= YOUR OBJECTIVE =
Please filter the entries and return only the lines that include "color".

= THE DATA =
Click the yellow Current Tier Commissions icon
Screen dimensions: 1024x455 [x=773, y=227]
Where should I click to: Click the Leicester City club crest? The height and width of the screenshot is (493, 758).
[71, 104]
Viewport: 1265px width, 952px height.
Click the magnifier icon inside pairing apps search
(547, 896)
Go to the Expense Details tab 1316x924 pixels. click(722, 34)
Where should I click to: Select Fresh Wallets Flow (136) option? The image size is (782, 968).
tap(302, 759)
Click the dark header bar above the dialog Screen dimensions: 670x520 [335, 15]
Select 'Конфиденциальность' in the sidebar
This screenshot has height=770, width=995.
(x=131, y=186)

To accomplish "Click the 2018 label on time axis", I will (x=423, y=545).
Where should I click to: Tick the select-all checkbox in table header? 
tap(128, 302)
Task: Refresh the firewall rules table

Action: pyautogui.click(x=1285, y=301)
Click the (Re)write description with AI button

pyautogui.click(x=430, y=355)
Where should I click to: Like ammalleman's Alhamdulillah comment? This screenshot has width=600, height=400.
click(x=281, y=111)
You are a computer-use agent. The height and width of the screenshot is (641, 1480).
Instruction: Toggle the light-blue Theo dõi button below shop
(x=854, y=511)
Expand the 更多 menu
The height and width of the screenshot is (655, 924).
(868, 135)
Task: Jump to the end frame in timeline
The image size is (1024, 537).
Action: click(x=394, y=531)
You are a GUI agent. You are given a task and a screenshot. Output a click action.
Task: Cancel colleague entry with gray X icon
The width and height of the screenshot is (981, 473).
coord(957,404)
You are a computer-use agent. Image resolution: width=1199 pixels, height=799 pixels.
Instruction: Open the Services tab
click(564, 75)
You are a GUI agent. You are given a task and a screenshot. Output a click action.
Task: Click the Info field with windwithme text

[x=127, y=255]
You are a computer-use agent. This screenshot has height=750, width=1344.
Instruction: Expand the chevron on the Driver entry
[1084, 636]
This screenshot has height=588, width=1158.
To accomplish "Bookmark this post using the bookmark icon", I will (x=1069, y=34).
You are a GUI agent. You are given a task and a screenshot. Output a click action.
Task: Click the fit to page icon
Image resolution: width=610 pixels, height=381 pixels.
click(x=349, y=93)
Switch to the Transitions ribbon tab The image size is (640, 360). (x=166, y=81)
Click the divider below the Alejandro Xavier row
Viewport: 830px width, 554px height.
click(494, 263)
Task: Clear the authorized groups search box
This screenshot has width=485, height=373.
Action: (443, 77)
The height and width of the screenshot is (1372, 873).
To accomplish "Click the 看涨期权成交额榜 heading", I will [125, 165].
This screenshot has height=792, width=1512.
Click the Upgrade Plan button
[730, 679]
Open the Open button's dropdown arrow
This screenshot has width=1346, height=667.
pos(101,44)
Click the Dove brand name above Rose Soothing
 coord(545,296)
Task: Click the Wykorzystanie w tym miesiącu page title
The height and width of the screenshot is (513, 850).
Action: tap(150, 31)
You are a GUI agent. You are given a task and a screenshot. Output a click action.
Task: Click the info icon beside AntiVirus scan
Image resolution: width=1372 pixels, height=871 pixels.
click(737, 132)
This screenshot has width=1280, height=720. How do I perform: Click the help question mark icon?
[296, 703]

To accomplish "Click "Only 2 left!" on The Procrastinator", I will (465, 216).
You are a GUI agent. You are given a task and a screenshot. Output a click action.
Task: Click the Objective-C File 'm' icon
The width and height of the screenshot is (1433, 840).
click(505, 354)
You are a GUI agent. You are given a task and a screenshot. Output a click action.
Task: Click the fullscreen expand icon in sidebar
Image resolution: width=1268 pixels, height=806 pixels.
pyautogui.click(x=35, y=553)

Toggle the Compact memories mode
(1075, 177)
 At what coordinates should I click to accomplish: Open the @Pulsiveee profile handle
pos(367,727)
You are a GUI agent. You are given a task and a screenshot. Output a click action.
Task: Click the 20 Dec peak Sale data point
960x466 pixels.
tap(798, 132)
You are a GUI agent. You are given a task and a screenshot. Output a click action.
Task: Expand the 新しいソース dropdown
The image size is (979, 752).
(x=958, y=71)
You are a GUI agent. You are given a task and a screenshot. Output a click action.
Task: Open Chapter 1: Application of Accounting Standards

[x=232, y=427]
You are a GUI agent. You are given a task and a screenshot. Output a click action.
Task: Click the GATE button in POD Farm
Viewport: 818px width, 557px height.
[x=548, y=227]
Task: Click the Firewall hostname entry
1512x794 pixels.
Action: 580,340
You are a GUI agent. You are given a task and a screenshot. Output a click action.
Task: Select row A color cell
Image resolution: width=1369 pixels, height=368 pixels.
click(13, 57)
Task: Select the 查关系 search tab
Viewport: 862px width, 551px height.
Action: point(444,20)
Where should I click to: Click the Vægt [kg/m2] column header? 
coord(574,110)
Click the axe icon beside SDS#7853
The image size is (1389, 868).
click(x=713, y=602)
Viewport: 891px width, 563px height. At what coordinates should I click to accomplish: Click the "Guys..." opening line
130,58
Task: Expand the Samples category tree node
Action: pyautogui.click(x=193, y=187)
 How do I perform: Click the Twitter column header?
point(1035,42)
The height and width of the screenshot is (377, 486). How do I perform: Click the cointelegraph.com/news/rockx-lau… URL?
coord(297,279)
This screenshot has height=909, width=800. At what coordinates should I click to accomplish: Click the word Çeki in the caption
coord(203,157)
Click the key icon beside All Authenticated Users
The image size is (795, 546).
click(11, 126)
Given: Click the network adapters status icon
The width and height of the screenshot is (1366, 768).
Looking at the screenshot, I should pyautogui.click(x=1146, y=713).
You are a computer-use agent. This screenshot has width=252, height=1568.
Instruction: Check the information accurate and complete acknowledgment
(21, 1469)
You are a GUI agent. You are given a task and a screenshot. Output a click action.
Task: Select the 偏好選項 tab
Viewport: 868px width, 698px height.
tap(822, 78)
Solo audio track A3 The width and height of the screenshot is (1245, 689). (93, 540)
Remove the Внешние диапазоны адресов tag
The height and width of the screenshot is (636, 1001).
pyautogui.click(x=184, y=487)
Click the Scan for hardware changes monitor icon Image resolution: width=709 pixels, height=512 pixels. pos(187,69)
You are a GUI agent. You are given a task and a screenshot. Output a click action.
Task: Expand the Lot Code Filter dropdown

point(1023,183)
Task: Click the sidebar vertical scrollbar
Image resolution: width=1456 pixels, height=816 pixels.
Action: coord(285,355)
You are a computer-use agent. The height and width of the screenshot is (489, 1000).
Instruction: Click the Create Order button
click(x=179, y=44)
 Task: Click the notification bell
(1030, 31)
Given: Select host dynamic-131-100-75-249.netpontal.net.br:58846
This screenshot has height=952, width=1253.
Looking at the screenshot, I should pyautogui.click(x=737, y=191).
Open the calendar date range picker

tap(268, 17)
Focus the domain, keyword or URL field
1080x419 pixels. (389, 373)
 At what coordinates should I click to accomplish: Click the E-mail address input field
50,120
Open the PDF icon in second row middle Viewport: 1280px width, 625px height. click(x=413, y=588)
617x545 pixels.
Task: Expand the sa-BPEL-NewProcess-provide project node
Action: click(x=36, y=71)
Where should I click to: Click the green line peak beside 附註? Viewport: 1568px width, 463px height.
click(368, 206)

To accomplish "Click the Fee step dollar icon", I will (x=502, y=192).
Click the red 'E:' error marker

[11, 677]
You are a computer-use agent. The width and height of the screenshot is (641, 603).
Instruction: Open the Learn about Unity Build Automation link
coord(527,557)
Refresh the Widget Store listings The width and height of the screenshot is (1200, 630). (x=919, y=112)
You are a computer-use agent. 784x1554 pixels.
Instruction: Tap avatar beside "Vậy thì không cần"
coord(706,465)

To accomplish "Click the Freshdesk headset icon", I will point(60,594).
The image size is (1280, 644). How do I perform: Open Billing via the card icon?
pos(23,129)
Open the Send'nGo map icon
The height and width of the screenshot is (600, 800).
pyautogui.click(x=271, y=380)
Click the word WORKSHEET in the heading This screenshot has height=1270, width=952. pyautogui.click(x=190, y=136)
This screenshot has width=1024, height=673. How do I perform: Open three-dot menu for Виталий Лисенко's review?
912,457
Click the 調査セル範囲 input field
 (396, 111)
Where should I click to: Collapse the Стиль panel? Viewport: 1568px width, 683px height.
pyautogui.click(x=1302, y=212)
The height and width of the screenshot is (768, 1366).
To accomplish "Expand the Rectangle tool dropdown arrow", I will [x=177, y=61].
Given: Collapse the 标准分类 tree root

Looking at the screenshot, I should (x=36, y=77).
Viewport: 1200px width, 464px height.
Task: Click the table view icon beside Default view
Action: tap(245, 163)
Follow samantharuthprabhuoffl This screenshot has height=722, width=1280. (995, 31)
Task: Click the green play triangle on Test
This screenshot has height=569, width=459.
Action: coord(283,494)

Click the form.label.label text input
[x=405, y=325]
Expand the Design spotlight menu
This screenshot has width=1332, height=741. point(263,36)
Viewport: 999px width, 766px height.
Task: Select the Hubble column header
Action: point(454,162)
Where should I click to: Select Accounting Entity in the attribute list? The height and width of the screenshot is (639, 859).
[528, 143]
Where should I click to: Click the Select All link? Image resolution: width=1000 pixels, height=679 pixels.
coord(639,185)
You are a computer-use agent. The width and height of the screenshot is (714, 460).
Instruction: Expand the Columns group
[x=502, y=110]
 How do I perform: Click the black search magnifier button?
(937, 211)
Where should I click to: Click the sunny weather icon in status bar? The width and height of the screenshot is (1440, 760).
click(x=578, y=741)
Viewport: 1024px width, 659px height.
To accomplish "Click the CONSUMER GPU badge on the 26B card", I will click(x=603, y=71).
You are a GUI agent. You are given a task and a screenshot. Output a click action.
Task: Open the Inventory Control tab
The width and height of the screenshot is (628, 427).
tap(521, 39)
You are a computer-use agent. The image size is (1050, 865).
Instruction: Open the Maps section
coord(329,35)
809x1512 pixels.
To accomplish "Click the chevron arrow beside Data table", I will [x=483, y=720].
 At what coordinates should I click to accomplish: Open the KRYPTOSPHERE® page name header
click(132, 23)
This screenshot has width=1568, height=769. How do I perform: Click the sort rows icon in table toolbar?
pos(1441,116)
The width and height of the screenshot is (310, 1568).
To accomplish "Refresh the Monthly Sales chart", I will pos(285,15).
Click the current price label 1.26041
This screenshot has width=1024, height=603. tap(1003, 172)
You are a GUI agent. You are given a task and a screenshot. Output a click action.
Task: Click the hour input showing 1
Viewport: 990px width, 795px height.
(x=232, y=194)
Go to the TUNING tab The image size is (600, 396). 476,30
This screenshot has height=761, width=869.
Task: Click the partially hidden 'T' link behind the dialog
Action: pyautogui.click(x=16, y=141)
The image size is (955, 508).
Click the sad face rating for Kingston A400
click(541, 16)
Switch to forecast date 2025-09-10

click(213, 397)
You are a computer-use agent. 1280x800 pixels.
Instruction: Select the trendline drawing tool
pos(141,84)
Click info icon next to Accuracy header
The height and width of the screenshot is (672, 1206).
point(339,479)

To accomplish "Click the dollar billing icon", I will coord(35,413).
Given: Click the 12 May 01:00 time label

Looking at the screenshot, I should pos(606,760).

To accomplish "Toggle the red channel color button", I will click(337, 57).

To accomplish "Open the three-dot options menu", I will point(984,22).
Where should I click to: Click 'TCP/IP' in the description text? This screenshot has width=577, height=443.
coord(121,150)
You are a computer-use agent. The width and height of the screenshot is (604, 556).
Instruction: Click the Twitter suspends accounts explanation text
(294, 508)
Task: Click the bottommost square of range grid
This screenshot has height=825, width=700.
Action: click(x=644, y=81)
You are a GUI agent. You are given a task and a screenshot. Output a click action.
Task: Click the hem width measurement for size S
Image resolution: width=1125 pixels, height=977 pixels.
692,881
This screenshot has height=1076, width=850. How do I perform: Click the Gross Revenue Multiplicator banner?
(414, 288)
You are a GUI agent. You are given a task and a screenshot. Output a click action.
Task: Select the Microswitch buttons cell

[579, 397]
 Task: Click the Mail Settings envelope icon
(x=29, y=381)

= RESPONSE TO THE EXERCISE =
Task: Select row A color cell
To accomplish "Toggle the red channel color button", I will click(337, 57).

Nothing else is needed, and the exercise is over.